Cisco Networking: Data Framing - dummies

By Edward Tetz

Data travels over the physical media of the Ethernet network in small containers, or frames. There are different methods of framing Ethernet data, but the two that you are likely to see are Ethernet II and IEEE 802.3. The structure of these frames is similar, and the following explains each:

  • Ethernet II: It is the standard and most often seen framing type and is used to support required headers used by IP.

  • IEEE 802.3: You should know this frame type is an expanded frame type that Novell chose to use to support its proprietary Internetwork Packet Exchange/Sequenced Packet Exchange (IPX/SPX) protocol. Unless you are on a 1990s Novell network, you are not likely going to encounter the 802.3 Ethernet frame type.

As shown, the standard Ethernet II frame has the following parts:


  • Preamble: The preamble is a unique sequence of alternating zeros and ones followed by two ones that is eight bytes in length and sets the start of the Ethernet frame. This series of pulses is picked up by the network card in your computer and, by design, this sequence will never occur in the middle of the frame.

  • Ethernet header: The Ethernet header is made up of the following pieces:

    • Destination address: Six bytes that contain the MAC address of the NIC that is the target for the network frame.

    • Source address: Six bytes that contain the MAC address of the NIC that sends the data on physical media.

    • Type: Two bytes that denote the frame type. The type field identifies the higher layer protocol, which typically is IP.

  • Data: Between 46–1500 bytes of data. If the data is fewer than 46 bytes, padding is added to bring the frame to the minimum 64 byte frame size. There must be at least 64 bytes of data between preamble sequences.

  • Frame check sequence (FCS): Four bytes of FCS data is stored at the end of the frame. Prior to sending the frame, the source computer generates a result from the data found in the frame and stores the result in the last four bytes of the frame.

    To generate this FCS value, the entire frame is broken into blocks. All those blocks are then added together, and FCS is a sum of all these blocks of data. The receiving computer calculates its own result from the data in the frame and compares the number it calculates to the FCS data. If the results do not match, the frame is considered to be damaged or inaccurate so the frame is discarded.

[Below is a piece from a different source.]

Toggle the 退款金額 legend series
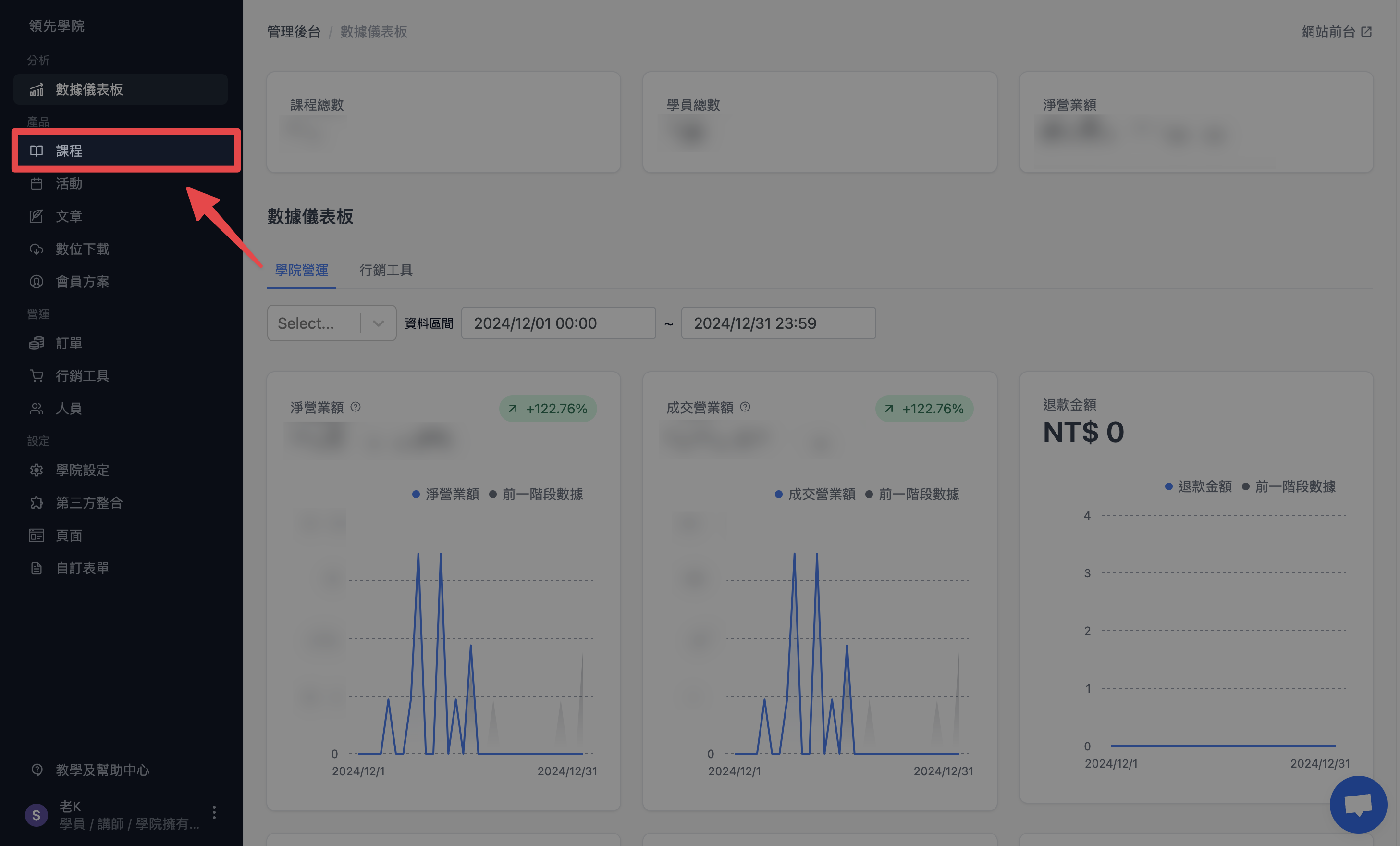(x=1198, y=486)
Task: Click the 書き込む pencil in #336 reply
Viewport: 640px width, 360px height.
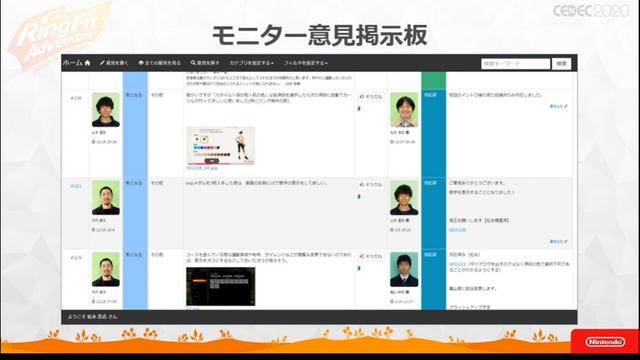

    Some people will also refer to this as cyclic redundancy check (CRC) data or a CRC sum. The purpose of the CRC and FCS is the same, which is to verify that the data that was received was not altered or damaged during transmission.

All network frames have the same basic structure as the Ethernet II frame, regardless of the type of data that they contain.

Even though the frame exists at the physical level, it is often referred to at the data link layer, because the only difference between the data link data and the physical layer structure is the preamble and FCS data, which is data that is not passed from the physical layer to the data link layer. Each layer applies a header to the data that will eventually be sent across the network.

Almost everyone will describe this data structure as the Ethernet frame, and will place it at the physical layer. For the purpose of moving you through the OSI model, you can consider both the physical and data link layers to have been covered.